My opening given statements:
- Rebound damping controls the unsprung mass while compression damping is more useful in controlling the sprung mass.
- I’m perfectly comfortable with a damping ratio higher than 1 (mathematically ‘overdamped’) in the low speed ranges of the curve.
- I can justify just about any damping curve shape (linear, progressive, digressive, etc.) depending on the road inputs. It just so happens that most tracks are similar in terms of the spectrum of road inputs (within relatively small ranges).
- I tend to run relatively soft springs (which improves mechanical grip, bump/curb riding and tire life) and provide handling response with low-speed damping forces.
My first statement is probably my most controversial. It’s opposite of the Koni tuning advice sheet (which they’ve handed out for about 40 years, same sheet) and most experts. I arrived a justification through these thought experiments.

________________________________________

## Objective A
Answer these from the damping text:
(i) Which type of damping controls the unsprung mass?
(ii) What three benefits of running relatively soft springs are listed?
(iii) For about how many years has Koni handed out its tuning advice sheet?
## Objective B
Copy the part of the damping text that starts at "My first statement" and ends at "these thought experiments.", word for word.
The items come from a different source than the damping text.

## Listed entries
________________________________________

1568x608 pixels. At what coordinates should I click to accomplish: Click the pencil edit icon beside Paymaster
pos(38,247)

________________________________________

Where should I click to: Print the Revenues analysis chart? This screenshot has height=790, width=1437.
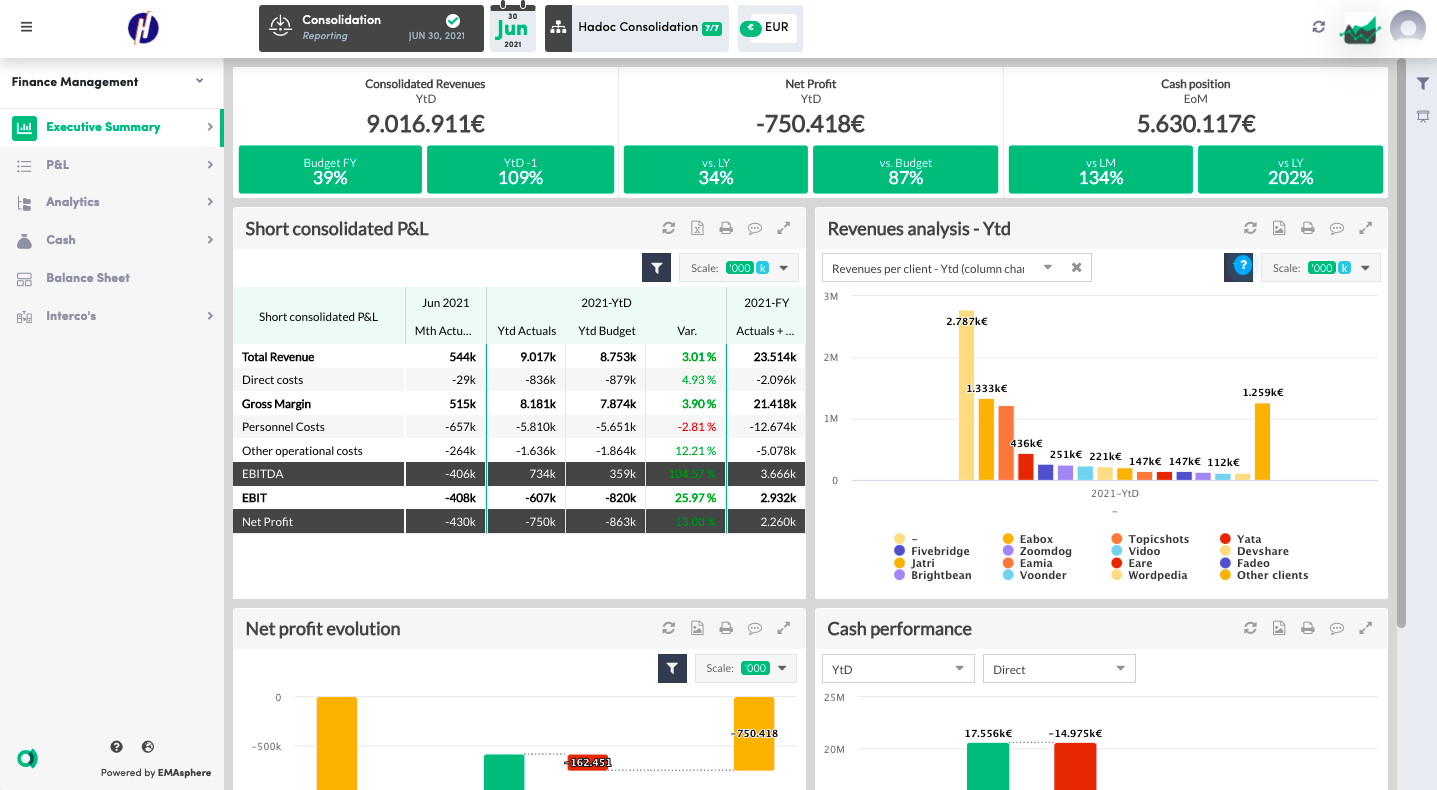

________________________________________

## Final answer A
(i) Rebound damping.
(ii) Better mechanical grip, better bump/curb riding, and longer tire life.
(iii) About 40 years.

## Final answer B
My first statement is probably my most controversial. It’s opposite of the Koni tuning advice sheet (which they’ve handed out for about 40 years, same sheet) and most experts. I arrived a justification through these thought experiments.